* **ИНСТРУКЦИЯ**
Соберите из листинга ниже все строки, где встречается слово «profile». Регистр букв учитывается.

* **ДАННЫЕ ДЛЯ ЗАДАНИЯ**
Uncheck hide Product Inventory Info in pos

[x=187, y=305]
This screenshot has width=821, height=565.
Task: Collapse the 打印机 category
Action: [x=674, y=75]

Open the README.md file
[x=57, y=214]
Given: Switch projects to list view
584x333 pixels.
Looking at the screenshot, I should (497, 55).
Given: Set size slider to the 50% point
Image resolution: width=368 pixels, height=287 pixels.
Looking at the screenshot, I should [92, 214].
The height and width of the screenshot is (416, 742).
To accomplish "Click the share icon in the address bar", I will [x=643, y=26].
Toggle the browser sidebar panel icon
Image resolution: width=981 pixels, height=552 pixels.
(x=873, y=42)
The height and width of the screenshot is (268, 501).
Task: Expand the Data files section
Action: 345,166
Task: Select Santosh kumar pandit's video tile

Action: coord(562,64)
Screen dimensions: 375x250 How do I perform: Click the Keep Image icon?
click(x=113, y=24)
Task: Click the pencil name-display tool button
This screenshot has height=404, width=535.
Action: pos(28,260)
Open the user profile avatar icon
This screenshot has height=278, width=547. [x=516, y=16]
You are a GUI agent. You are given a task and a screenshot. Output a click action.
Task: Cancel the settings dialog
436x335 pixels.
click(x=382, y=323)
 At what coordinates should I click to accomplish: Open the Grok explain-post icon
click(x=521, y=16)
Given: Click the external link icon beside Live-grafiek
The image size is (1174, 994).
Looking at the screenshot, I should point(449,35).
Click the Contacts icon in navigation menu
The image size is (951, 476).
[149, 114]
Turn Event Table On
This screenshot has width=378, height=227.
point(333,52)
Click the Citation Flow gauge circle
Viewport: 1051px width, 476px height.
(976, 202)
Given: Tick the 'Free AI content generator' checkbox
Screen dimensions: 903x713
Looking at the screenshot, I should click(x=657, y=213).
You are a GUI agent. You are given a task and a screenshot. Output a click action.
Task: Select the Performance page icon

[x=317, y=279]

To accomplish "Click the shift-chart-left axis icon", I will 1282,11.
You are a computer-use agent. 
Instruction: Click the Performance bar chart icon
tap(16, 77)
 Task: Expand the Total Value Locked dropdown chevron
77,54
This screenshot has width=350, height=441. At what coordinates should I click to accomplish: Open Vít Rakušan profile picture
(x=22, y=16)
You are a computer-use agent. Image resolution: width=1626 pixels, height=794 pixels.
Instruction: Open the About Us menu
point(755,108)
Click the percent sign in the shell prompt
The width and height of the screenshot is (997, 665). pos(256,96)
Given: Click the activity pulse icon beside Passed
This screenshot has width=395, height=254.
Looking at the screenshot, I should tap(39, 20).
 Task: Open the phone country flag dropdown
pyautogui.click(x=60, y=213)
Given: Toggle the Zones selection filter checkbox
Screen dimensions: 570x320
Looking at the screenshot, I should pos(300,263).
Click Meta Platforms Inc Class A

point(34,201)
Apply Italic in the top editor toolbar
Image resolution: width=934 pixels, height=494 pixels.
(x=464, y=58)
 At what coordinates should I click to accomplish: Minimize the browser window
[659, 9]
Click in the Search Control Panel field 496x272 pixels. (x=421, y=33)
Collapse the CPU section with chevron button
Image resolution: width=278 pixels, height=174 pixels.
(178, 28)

* **ВЫПОЛНЕННОЕ ЗАДАНИЕ**
Open the user profile avatar icon
This screenshot has width=350, height=441. At what coordinates should I click to accomplish: Open Vít Rakušan profile picture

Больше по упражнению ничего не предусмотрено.